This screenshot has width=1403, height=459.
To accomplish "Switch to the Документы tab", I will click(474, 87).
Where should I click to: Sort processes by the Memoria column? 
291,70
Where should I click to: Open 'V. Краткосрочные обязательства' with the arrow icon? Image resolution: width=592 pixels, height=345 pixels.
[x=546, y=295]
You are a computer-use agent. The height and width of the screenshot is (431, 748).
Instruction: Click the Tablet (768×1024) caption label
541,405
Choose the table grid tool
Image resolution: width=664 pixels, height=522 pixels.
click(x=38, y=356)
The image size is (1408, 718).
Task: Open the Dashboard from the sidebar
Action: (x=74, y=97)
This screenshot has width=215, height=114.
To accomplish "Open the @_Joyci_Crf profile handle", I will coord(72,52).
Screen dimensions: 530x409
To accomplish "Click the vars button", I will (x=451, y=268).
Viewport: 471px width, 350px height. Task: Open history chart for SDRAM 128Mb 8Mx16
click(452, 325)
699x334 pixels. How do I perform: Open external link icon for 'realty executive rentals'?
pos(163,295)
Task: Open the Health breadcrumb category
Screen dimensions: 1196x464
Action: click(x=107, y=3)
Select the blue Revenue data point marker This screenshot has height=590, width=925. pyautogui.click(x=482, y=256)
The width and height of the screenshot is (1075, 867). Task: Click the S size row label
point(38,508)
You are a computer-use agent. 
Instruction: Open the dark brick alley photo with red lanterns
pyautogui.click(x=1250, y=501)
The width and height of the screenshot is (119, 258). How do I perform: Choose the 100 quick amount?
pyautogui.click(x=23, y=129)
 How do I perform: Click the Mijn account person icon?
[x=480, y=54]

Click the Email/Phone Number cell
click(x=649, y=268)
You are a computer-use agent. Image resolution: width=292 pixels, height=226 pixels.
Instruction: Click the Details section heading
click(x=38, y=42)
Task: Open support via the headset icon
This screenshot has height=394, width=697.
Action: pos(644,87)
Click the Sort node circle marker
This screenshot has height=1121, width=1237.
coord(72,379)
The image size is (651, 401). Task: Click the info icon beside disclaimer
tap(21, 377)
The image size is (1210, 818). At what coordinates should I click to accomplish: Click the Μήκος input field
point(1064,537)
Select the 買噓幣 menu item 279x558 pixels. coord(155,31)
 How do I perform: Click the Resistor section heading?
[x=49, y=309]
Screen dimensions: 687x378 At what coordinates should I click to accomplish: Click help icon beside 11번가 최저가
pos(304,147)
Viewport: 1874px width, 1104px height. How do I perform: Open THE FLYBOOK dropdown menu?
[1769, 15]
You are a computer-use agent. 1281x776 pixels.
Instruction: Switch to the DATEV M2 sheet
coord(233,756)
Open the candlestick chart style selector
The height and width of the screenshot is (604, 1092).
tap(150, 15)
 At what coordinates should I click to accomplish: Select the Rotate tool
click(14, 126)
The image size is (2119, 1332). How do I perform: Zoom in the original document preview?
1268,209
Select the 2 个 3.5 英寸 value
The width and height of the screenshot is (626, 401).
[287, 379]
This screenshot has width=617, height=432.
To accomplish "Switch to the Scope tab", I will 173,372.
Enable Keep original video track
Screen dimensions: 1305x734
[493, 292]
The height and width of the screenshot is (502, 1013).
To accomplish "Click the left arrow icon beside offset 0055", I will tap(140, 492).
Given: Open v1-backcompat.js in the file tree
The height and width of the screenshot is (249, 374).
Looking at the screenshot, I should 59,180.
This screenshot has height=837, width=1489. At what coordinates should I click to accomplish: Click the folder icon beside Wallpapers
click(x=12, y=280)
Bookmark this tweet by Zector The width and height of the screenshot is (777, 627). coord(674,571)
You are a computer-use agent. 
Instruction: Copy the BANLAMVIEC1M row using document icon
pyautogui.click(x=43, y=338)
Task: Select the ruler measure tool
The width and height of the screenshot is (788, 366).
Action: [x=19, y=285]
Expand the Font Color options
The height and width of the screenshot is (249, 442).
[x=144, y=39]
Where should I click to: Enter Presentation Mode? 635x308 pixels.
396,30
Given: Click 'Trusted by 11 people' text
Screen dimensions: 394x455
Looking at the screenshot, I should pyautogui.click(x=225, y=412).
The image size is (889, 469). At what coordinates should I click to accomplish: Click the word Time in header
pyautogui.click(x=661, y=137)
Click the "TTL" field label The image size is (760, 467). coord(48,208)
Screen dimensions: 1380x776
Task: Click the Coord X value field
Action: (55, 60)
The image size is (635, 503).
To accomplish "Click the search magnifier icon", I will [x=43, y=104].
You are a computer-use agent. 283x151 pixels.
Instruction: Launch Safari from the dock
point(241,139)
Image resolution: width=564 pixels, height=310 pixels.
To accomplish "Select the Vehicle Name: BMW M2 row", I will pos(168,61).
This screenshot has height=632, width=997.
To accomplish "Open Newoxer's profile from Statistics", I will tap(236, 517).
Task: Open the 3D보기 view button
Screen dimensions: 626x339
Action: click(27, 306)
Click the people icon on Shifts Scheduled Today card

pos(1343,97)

+-------+

- Objective
Revise the records above by replacing every occurrence of "computer-use agent" with "screen-control agent", leaving all other text unchanged.

- Correct output
This screenshot has width=1403, height=459.
To accomplish "Switch to the Документы tab", I will click(474, 87).
Where should I click to: Sort processes by the Memoria column? 
291,70
Where should I click to: Open 'V. Краткосрочные обязательства' with the arrow icon? Image resolution: width=592 pixels, height=345 pixels.
[x=546, y=295]
You are a screen-control agent. The height and width of the screenshot is (431, 748).
Instruction: Click the Tablet (768×1024) caption label
541,405
Choose the table grid tool
Image resolution: width=664 pixels, height=522 pixels.
click(x=38, y=356)
The image size is (1408, 718).
Task: Open the Dashboard from the sidebar
Action: (x=74, y=97)
This screenshot has width=215, height=114.
To accomplish "Open the @_Joyci_Crf profile handle", I will coord(72,52).
Screen dimensions: 530x409
To accomplish "Click the vars button", I will (x=451, y=268).
Viewport: 471px width, 350px height. Task: Open history chart for SDRAM 128Mb 8Mx16
click(452, 325)
699x334 pixels. How do I perform: Open external link icon for 'realty executive rentals'?
pos(163,295)
Task: Open the Health breadcrumb category
Screen dimensions: 1196x464
Action: click(x=107, y=3)
Select the blue Revenue data point marker This screenshot has height=590, width=925. pyautogui.click(x=482, y=256)
The width and height of the screenshot is (1075, 867). Task: Click the S size row label
point(38,508)
You are a screen-control agent. 
Instruction: Open the dark brick alley photo with red lanterns
pyautogui.click(x=1250, y=501)
The width and height of the screenshot is (119, 258). How do I perform: Choose the 100 quick amount?
pyautogui.click(x=23, y=129)
 How do I perform: Click the Mijn account person icon?
[x=480, y=54]

Click the Email/Phone Number cell
click(x=649, y=268)
You are a screen-control agent. Image resolution: width=292 pixels, height=226 pixels.
Instruction: Click the Details section heading
click(x=38, y=42)
Task: Open support via the headset icon
This screenshot has height=394, width=697.
Action: pos(644,87)
Click the Sort node circle marker
This screenshot has height=1121, width=1237.
coord(72,379)
The image size is (651, 401). Task: Click the info icon beside disclaimer
tap(21, 377)
The image size is (1210, 818). At what coordinates should I click to accomplish: Click the Μήκος input field
point(1064,537)
Select the 買噓幣 menu item 279x558 pixels. coord(155,31)
 How do I perform: Click the Resistor section heading?
[x=49, y=309]
Screen dimensions: 687x378 At what coordinates should I click to accomplish: Click help icon beside 11번가 최저가
pos(304,147)
Viewport: 1874px width, 1104px height. How do I perform: Open THE FLYBOOK dropdown menu?
[1769, 15]
You are a screen-control agent. 1281x776 pixels.
Instruction: Switch to the DATEV M2 sheet
coord(233,756)
Open the candlestick chart style selector
The height and width of the screenshot is (604, 1092).
tap(150, 15)
 At what coordinates should I click to accomplish: Select the Rotate tool
click(14, 126)
The image size is (2119, 1332). How do I perform: Zoom in the original document preview?
1268,209
Select the 2 个 3.5 英寸 value
The width and height of the screenshot is (626, 401).
[287, 379]
This screenshot has width=617, height=432.
To accomplish "Switch to the Scope tab", I will 173,372.
Enable Keep original video track
Screen dimensions: 1305x734
[493, 292]
The height and width of the screenshot is (502, 1013).
To accomplish "Click the left arrow icon beside offset 0055", I will tap(140, 492).
Given: Open v1-backcompat.js in the file tree
The height and width of the screenshot is (249, 374).
Looking at the screenshot, I should 59,180.
This screenshot has height=837, width=1489. At what coordinates should I click to accomplish: Click the folder icon beside Wallpapers
click(x=12, y=280)
Bookmark this tweet by Zector The width and height of the screenshot is (777, 627). coord(674,571)
You are a screen-control agent. 
Instruction: Copy the BANLAMVIEC1M row using document icon
pyautogui.click(x=43, y=338)
Task: Select the ruler measure tool
The width and height of the screenshot is (788, 366).
Action: [x=19, y=285]
Expand the Font Color options
The height and width of the screenshot is (249, 442).
[x=144, y=39]
Where should I click to: Enter Presentation Mode? 635x308 pixels.
396,30
Given: Click 'Trusted by 11 people' text
Screen dimensions: 394x455
Looking at the screenshot, I should pyautogui.click(x=225, y=412).
The image size is (889, 469). At what coordinates should I click to accomplish: Click the word Time in header
pyautogui.click(x=661, y=137)
Click the "TTL" field label The image size is (760, 467). coord(48,208)
Screen dimensions: 1380x776
Task: Click the Coord X value field
Action: (55, 60)
The image size is (635, 503).
To accomplish "Click the search magnifier icon", I will [x=43, y=104].
You are a screen-control agent. 283x151 pixels.
Instruction: Launch Safari from the dock
point(241,139)
Image resolution: width=564 pixels, height=310 pixels.
To accomplish "Select the Vehicle Name: BMW M2 row", I will pos(168,61).
This screenshot has height=632, width=997.
To accomplish "Open Newoxer's profile from Statistics", I will tap(236, 517).
Task: Open the 3D보기 view button
Screen dimensions: 626x339
Action: click(27, 306)
Click the people icon on Shifts Scheduled Today card

pos(1343,97)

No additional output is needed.